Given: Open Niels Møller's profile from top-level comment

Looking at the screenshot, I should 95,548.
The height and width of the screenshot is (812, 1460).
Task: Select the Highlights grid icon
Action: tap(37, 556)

◆ **WRITTEN TASK**: Reproduce the records above word for word, keeping every line as it appears.

◆ **PROBLEM SOLUTION**:
Given: Open Niels Møller's profile from top-level comment

Looking at the screenshot, I should 95,548.
The height and width of the screenshot is (812, 1460).
Task: Select the Highlights grid icon
Action: tap(37, 556)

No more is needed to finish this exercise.